With the evolution of financial marketing and investment, the lending and borrowing business has welcomed the emergence of new markets that facilitate and benefit selling and buying financial equities and instruments.
Capital markets play a vital role in the productive and effective functioning of an economy, because needless to say, capital is the essence of all business activity and profitability.
What are Capital Markets?
Capital Markets refer to a wide range of markets that facilitate, benefit and encourage the buying and selling of equities, debts and financial instruments. The role of these markets is to regulate the flow of savings and investments between capital suppliers, for instance, personal investors, or retail investors, and the institutions that require capital, such as the government, start-up companies and large corporations.
Capital markets consist of:
1.Primary Markets:
These markets are responsible for selling new stocks and bond issues. Companies are allowed to directly issue their stocks and bonds to investors, corporations and other interested parties.
In primary markets, companies enjoy the opportunity to raise capital without having to publically declare they are selling their stocks and weakening their financial position in the market.
2.Secondary Markets:
As the company progresses it can sell hold public offerings for its stocks to generate a greater amount of ready cash, and chose a selected institutions or investment banks for the trade.
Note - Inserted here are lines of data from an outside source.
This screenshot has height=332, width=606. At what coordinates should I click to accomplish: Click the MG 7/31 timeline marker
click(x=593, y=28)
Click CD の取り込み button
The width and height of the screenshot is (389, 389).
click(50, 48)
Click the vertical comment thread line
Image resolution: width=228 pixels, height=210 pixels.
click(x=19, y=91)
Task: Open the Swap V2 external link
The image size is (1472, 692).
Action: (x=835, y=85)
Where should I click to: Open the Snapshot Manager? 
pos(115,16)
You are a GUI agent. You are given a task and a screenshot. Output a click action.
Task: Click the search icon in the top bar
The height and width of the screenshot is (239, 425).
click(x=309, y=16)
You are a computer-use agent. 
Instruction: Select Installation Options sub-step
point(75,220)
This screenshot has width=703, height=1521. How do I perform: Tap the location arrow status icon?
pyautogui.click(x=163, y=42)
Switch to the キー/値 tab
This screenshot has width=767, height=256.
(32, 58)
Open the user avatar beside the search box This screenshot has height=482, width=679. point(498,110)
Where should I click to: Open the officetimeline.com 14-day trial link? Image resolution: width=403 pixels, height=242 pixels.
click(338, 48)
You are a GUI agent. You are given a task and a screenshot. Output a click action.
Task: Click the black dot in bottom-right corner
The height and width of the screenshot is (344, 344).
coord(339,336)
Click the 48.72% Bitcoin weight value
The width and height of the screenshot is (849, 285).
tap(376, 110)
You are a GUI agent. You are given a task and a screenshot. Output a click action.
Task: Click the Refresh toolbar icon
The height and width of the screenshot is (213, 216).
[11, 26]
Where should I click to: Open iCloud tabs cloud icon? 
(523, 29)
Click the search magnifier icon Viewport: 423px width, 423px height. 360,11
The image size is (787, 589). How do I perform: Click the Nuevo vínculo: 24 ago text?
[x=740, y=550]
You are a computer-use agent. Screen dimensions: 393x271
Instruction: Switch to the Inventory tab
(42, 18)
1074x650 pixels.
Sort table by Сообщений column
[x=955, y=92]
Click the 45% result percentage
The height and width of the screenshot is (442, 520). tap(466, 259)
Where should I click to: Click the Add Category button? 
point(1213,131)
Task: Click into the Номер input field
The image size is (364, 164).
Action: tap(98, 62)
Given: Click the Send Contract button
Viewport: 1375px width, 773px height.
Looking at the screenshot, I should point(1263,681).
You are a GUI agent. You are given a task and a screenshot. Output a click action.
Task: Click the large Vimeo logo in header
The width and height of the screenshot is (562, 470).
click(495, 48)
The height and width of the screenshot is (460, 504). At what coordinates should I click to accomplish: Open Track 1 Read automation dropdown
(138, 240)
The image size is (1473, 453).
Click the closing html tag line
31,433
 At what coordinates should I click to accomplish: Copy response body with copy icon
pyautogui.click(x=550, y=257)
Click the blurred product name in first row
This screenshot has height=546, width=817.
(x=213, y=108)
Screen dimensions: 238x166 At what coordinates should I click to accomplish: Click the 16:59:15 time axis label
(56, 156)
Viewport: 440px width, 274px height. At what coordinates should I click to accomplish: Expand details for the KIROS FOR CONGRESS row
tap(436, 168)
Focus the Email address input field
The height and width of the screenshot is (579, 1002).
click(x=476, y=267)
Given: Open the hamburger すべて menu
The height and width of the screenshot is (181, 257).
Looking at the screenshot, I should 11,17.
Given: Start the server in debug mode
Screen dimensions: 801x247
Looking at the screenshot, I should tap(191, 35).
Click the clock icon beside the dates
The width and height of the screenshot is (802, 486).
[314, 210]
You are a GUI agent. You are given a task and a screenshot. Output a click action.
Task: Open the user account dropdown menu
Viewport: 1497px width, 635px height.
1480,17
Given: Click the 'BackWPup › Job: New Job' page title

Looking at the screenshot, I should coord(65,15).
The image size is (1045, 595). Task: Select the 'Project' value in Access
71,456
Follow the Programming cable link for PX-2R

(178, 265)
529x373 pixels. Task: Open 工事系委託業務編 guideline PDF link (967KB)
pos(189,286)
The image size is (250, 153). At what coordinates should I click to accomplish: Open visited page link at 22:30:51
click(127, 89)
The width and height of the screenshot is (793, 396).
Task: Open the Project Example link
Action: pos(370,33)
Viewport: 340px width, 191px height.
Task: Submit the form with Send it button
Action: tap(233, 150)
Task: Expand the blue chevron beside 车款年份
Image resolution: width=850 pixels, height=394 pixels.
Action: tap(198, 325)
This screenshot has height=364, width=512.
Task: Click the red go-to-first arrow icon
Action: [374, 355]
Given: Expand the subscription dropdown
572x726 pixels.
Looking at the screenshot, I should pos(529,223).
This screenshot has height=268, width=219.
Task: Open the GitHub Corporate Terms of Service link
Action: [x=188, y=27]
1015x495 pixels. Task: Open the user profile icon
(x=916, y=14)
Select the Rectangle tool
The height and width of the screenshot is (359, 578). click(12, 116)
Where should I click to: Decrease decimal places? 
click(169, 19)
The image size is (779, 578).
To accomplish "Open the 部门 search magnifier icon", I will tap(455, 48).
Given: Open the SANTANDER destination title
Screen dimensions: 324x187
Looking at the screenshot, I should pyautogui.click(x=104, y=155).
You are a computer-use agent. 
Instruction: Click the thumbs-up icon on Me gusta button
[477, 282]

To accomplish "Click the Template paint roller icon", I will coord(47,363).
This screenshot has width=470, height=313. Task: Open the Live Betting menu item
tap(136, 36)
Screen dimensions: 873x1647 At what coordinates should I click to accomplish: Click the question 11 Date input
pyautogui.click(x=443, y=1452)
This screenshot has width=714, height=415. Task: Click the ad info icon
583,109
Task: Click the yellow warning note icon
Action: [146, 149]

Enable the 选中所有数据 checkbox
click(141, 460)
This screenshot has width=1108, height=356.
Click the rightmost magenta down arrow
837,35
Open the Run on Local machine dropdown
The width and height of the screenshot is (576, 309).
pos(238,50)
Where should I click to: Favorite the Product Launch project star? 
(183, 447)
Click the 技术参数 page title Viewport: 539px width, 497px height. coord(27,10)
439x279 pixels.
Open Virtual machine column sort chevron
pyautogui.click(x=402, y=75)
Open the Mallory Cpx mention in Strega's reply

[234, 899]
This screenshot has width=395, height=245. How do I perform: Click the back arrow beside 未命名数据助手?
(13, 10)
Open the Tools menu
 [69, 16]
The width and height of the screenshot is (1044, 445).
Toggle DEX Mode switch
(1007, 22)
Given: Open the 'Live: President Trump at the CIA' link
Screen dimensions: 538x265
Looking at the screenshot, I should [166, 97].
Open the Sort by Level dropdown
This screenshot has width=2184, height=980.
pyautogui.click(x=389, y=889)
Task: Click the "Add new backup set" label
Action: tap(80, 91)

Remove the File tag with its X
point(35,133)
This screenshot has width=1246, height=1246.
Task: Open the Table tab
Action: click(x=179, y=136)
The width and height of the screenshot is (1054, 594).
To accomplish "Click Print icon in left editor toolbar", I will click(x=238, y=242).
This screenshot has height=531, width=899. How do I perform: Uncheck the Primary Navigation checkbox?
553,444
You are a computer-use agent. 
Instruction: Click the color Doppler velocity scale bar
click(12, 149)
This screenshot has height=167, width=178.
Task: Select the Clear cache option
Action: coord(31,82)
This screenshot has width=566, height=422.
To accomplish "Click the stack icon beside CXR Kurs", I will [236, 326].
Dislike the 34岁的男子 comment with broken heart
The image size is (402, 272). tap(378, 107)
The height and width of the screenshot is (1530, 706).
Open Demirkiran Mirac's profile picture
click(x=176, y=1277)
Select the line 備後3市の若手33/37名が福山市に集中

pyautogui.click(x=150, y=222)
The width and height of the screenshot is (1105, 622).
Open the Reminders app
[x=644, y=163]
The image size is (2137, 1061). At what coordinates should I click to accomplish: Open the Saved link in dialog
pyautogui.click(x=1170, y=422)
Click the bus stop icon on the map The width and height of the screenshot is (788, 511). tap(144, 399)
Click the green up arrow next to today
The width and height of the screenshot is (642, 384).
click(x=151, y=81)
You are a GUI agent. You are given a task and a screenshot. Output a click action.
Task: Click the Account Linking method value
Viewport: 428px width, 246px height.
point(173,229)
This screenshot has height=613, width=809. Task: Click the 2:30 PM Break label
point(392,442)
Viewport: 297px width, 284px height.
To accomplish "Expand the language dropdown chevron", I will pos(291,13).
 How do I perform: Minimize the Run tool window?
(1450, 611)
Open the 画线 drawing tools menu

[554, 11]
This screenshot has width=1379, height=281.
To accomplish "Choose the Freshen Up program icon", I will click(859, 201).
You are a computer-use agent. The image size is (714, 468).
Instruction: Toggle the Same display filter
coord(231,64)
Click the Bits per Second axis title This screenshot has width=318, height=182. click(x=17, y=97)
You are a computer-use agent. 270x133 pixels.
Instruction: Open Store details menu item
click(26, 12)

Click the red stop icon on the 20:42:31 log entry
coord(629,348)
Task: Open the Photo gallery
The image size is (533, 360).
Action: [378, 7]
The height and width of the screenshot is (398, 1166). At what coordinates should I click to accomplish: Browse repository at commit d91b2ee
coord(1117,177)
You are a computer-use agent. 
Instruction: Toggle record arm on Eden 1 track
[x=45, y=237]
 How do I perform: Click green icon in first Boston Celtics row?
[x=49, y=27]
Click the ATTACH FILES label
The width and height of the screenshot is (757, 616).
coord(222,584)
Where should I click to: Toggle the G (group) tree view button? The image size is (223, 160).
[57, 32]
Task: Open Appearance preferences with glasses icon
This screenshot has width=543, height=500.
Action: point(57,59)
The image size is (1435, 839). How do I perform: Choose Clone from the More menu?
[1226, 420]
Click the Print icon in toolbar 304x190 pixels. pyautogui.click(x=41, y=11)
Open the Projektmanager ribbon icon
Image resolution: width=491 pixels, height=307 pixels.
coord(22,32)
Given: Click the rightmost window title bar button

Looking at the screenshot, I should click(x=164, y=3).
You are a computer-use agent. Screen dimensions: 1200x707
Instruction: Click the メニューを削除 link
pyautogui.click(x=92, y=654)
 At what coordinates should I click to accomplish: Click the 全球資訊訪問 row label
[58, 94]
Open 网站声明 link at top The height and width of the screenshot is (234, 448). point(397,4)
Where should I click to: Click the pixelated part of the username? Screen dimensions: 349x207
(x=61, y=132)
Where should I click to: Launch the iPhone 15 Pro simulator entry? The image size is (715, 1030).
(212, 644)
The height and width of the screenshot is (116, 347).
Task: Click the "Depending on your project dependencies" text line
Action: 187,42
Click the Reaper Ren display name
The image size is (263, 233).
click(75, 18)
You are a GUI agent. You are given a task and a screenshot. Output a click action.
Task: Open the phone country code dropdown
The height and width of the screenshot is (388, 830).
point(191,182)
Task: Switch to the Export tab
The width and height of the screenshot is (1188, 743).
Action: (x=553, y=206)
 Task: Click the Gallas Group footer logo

Secondary markets are responsible for regulating the selling and buying of existing securities. Here is where all the investment banks, firms and private investors head out to resell their equities and debt securities.
The trading takes place at the stock market, also referred to as the bond market, for instance, the NASDAQ, or the New York Stock Exchange. All transactions take place through the computerized trading systems.
Even though these transactions rarely prove to be profitable for the sellers, they get to retain their stake in the company by holding equity.
The Capital markets deal in two broad categories of financial investments, these are:
1.Equity Securities
These are what we commonly refer to as stocks, and are issued for mid-term and long-term periods, usually over a year or more.
2.Debt Securities
These are widely known as bonds, and are issued annually and semi-annually, over a period of a year of more.
Who controls the capital markets?
The capital markets are managed and regulated by financial regulators, for instance, the Securities and Exchange Commission in the US.
It is very hard to limit the capital markets to a geographic location, as despite the existence of capital markets in economies all over the globe, nearly all of the trading transactions that take place in these markets are recorded on the computerized electronic trading systems.
There are certain markets which welcome everyone in the public, however, others have strict admission criteria, rules and regulations.
Who are the most likely to benefit from the capital markets?
Anyone and everyone, from private investors to investment banks and large corporations, can benefit from the capital markets provided they have the expertise required to master the game of financial investment.
Capital markets attract:
- Individual and personal investors
- Pension fund investors
- Mutual fund investors
- Governments
- Corporations and companies
- Banks
- Financial Institutions
- Municipalities
And many more
All the various kinds of sellers and buyers in the capital markets have their own profit and financial recovery motives, and they issue their debts through bonds, for instance, the government will issue a government bond, however, it will not be able to issue its equity in the form of stocks.
The sellers aim to avail the largest amount while incurring the lowest expenses, while the buyers want the greatest ROIs and the lowest financial risks.
Why are Capital Markets important for a flourishing and productive economy?
Capital markets are responsible from moving the savings of people who are seeking investment to the corporations and businesses looking to raise capital to increase their economic productivity and business activity. Therefore, it would not be an exaggeration to state that capital markets are crucial and essential for the smooth and productive functioning of the modern world economy.
Also, since equities and debt securities reveal the financial might and strength of all the markets around the globe, capital markets play an important role in channelling these equities and debts. These capital markets help governments, investment banks and businesses access huge amounts of capital and sell their debts in the form bonds. These bonds sold at the capital markets also help finance huge welfare projects, for instance, hospitals, roads, schools and sports centres.
If the capital markets did not exist and the dealings of stocks and bonds did not take place, entrepreneurs and geniuses would have very few opportunities to raise capital to give their dreams a reality, without having to scrape and save away their entire life or burry themselves knee deep in debts.
Healthy and progressive capital markets provide entrepreneurs, organisations and corporations the required capital and financial assistance that they need to build up a successful business and attain profitability. When they have the capital they need, businesses can finance growth, expansions, market takeovers and market penetrations.
These markets also help diminishing the expenditures of business activity by providing a global economic platform for availing a reliable capital investment or a secure way to liquidate your business.
Capital markets provide a platform for lenders and borrowers to come together, and make mutually beneficial, efficient and fruitful investments by channelling their energies towards the right resources and working towards improving and regulating the world’s economy.
Individuals who are going through a severe financial crisis, need urgent capital or want to start their dream business are provided funds and capital by the countless investment opportunities provided by the capital markets.
These reliable markets have emerged as the most reliable, secure and simplest way to obtain funding and capital with reduced expenses and lower risks.
Do you have an idea that you want to turn into reality, but lack the sufficient capital?
Well, guess what?
The capital market helps turn dreams into reality countless time, each day!